▸ What the exercise asks: Quote every entry word for word.

▸ Material supplied:
== Segment start ==

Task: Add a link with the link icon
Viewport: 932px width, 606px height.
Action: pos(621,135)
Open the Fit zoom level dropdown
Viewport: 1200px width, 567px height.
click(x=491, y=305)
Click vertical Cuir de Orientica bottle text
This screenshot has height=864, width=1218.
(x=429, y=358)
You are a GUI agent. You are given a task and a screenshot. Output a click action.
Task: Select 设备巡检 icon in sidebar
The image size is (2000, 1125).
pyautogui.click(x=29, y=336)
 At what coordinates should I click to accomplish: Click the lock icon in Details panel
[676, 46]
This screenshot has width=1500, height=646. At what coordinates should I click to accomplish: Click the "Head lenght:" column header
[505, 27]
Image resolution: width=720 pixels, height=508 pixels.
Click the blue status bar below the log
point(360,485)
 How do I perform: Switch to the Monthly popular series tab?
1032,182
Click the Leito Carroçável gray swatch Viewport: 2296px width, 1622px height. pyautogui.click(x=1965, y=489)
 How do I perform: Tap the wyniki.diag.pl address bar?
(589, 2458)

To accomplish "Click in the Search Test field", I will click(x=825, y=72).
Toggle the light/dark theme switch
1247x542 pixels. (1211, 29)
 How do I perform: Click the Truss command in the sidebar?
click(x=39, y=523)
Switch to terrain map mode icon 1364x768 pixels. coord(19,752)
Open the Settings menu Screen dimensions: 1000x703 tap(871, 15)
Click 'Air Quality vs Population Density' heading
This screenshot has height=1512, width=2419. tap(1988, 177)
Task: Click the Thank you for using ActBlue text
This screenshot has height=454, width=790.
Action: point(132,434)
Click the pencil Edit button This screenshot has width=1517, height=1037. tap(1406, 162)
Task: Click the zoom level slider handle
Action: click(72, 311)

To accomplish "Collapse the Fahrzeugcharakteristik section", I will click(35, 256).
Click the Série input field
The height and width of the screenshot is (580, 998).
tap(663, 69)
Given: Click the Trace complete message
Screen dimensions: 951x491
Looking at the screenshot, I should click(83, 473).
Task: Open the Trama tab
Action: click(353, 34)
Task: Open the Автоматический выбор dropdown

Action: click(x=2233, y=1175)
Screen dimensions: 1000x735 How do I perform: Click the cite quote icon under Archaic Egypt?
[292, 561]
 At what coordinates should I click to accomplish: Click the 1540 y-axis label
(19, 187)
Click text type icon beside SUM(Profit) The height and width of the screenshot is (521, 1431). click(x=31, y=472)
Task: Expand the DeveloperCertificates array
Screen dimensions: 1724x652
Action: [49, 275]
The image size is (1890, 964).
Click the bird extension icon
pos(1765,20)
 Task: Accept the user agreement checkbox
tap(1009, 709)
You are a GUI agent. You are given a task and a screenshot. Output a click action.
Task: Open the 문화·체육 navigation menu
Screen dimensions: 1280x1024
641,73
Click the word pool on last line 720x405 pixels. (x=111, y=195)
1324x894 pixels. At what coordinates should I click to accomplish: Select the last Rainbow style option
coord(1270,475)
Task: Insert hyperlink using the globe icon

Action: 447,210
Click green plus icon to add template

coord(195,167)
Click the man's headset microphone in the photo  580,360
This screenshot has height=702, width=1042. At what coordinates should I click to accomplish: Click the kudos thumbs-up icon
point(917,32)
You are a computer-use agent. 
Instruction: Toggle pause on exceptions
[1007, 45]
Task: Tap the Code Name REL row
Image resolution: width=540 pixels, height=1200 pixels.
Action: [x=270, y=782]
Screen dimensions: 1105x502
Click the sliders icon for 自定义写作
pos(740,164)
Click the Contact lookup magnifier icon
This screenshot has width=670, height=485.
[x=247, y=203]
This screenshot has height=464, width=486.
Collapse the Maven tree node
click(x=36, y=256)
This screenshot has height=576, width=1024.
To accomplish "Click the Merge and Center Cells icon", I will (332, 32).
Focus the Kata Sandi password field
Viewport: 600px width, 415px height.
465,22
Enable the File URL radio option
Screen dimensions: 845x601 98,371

== Segment end ==

▸ Task solution:
Task: Add a link with the link icon
Viewport: 932px width, 606px height.
Action: pos(621,135)
Open the Fit zoom level dropdown
Viewport: 1200px width, 567px height.
click(x=491, y=305)
Click vertical Cuir de Orientica bottle text
This screenshot has height=864, width=1218.
(x=429, y=358)
You are a GUI agent. You are given a task and a screenshot. Output a click action.
Task: Select 设备巡检 icon in sidebar
The image size is (2000, 1125).
pyautogui.click(x=29, y=336)
 At what coordinates should I click to accomplish: Click the lock icon in Details panel
[676, 46]
This screenshot has width=1500, height=646. At what coordinates should I click to accomplish: Click the "Head lenght:" column header
[505, 27]
Image resolution: width=720 pixels, height=508 pixels.
Click the blue status bar below the log
point(360,485)
 How do I perform: Switch to the Monthly popular series tab?
1032,182
Click the Leito Carroçável gray swatch Viewport: 2296px width, 1622px height. pyautogui.click(x=1965, y=489)
 How do I perform: Tap the wyniki.diag.pl address bar?
(589, 2458)

To accomplish "Click in the Search Test field", I will click(x=825, y=72).
Toggle the light/dark theme switch
1247x542 pixels. (1211, 29)
 How do I perform: Click the Truss command in the sidebar?
click(x=39, y=523)
Switch to terrain map mode icon 1364x768 pixels. coord(19,752)
Open the Settings menu Screen dimensions: 1000x703 tap(871, 15)
Click 'Air Quality vs Population Density' heading
This screenshot has height=1512, width=2419. tap(1988, 177)
Task: Click the Thank you for using ActBlue text
This screenshot has height=454, width=790.
Action: point(132,434)
Click the pencil Edit button This screenshot has width=1517, height=1037. tap(1406, 162)
Task: Click the zoom level slider handle
Action: click(72, 311)

To accomplish "Collapse the Fahrzeugcharakteristik section", I will click(35, 256).
Click the Série input field
The height and width of the screenshot is (580, 998).
tap(663, 69)
Given: Click the Trace complete message
Screen dimensions: 951x491
Looking at the screenshot, I should click(83, 473).
Task: Open the Trama tab
Action: click(353, 34)
Task: Open the Автоматический выбор dropdown

Action: click(x=2233, y=1175)
Screen dimensions: 1000x735 How do I perform: Click the cite quote icon under Archaic Egypt?
[292, 561]
 At what coordinates should I click to accomplish: Click the 1540 y-axis label
(19, 187)
Click text type icon beside SUM(Profit) The height and width of the screenshot is (521, 1431). click(x=31, y=472)
Task: Expand the DeveloperCertificates array
Screen dimensions: 1724x652
Action: [49, 275]
The image size is (1890, 964).
Click the bird extension icon
pos(1765,20)
 Task: Accept the user agreement checkbox
tap(1009, 709)
You are a GUI agent. You are given a task and a screenshot. Output a click action.
Task: Open the 문화·체육 navigation menu
Screen dimensions: 1280x1024
641,73
Click the word pool on last line 720x405 pixels. (x=111, y=195)
1324x894 pixels. At what coordinates should I click to accomplish: Select the last Rainbow style option
coord(1270,475)
Task: Insert hyperlink using the globe icon

Action: 447,210
Click green plus icon to add template

coord(195,167)
Click the man's headset microphone in the photo  580,360
This screenshot has height=702, width=1042. At what coordinates should I click to accomplish: Click the kudos thumbs-up icon
point(917,32)
You are a computer-use agent. 
Instruction: Toggle pause on exceptions
[1007, 45]
Task: Tap the Code Name REL row
Image resolution: width=540 pixels, height=1200 pixels.
Action: [x=270, y=782]
Screen dimensions: 1105x502
Click the sliders icon for 自定义写作
pos(740,164)
Click the Contact lookup magnifier icon
This screenshot has width=670, height=485.
[x=247, y=203]
This screenshot has height=464, width=486.
Collapse the Maven tree node
click(x=36, y=256)
This screenshot has height=576, width=1024.
To accomplish "Click the Merge and Center Cells icon", I will (332, 32).
Focus the Kata Sandi password field
Viewport: 600px width, 415px height.
465,22
Enable the File URL radio option
Screen dimensions: 845x601 98,371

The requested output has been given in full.